Janam Writes

How a Pod Schedules in Kubernetes

Explore the intricate dance of Kubernetes pod scheduling and its policies in this insightful post, unraveling the behind-the-scenes orchestration of containers. Dive into the world of resource limits, affinity, and spread constraints to ensure your orchestra performs harmoniously on the Kubernetes stage.

Learning about pod scheduling and scheduling policies in Kubernetes is like mastering the art of orchestrating a symphony of containers. It's essential for ensuring that each "musician" (pod) gets the right stage (node) with the necessary resources to perform at its best. With this knowledge, you can balance performance, availability, and cost, allowing your "orchestra" (Kubernetes cluster) to play harmoniously and troubleshoot issues when a note goes off-key.

Here is an overview of how the Kubernetes scheduler works:

The Scheduling Process

Pod scheduling is a critical process in Kubernetes that determines where pods will run in a cluster. When a new pod is created, such as through a deployment rollout or standalone YAML definition, the scheduling process kicks off behind the scenes. Let's walk through the key steps:

  1. Submission of Pod YAML Definition: The pod YAML definition is submitted to the API server, which validates the request and persists the desired state in etcd. The new pod is added to the scheduler's queue.

  2. Evaluation by kube-scheduler: The kube-scheduler evaluates the pod's resource requirements, constraints, and other factors to select the optimal node for it to run on. This decision involves filter and predicate checks.

  3. Binding to Node: Once a node is chosen, the pod is bound to that node and marked as scheduled. This information is persisted in etcd. Up to this point, everything happens in the control plane.

  4. Pod Creation by kubelet: The kubelet agent on the target node gets the scheduling orders and handles the actual pod creation. It leverages the Container Runtime Interface (CRI), the Container Networking Interface (CNI), and the Container Storage Interface (CSI) to set up the pod's containers, networking, and storage.

  5. Networking Setup: With the CNI's help, the new pod gets a routable IP address assigned to it and gets connected to the cluster network.

  6. Status Reporting: The kubelet reports comprehensive status back to the API server, completing the control loop. Etcd is updated with the final pod details like IP address.

  7. Running State: The pod transitions to a Running state, ready to serve requests. Users can now locate and connect to the pod via its IP.

Understanding these scheduling stages is key to debugging issues and optimizing workload allocation across nodes. This coordination between the control plane and nodes brings pods to life in Kubernetes!

Scheduling Policies

In the world of Kubernetes scheduling policies, think of it as a matchmaking dance where each pod is looking for its perfect partner in the form of a node to run on.

  • Resource limits: These act like compatibility checks, ensuring that a node has the right "dance floor" size (CPU, memory, storage) for the pod's requirements. Filter out nodes that do not meet the pod's CPU, memory, or storage resource requests.

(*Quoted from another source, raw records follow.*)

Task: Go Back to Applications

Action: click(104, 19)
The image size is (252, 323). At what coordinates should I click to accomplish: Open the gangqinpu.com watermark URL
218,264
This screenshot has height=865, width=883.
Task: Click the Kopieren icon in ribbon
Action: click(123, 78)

  • Taints and Tolerations: These are like personal boundaries, allowing pods to say "yes" or "no" to specific nodes based on certain attributes or conditions. Taints allow nodes to repel pods that don't tolerate them. Pods can tolerate taints to schedule on tainted nodes.

  • Node affinity: This is akin to choosing the right dance partner by name or shared interests (labels), ensuring the pod lands on a node with compatible characteristics. Pods can specify affinity for certain nodes, either by name or other labels. This ensures pods land on the right hardware.

  • Pod affinity/anti-affinity: These policies are all about finding or avoiding dancing buddies among other pods, depending on the situation or requirements. Allows pods to group together or avoid other pods if needed.

  • Node selectors: Think of these as specifying your dance venue preferences, ensuring pods are scheduled on nodes with specific labels that match their needs. Pods can specify to be scheduled on nodes matching specific labels.

  • Spread Constraints: This is the choreography that prevents too many pods from crowding onto a single node, ensuring a balanced distribution. Pods can be distributed to avoid too many on one node.

  • Pod priority: This is the final touch, affecting scheduling decisions based on the priority of each pod and resource availability.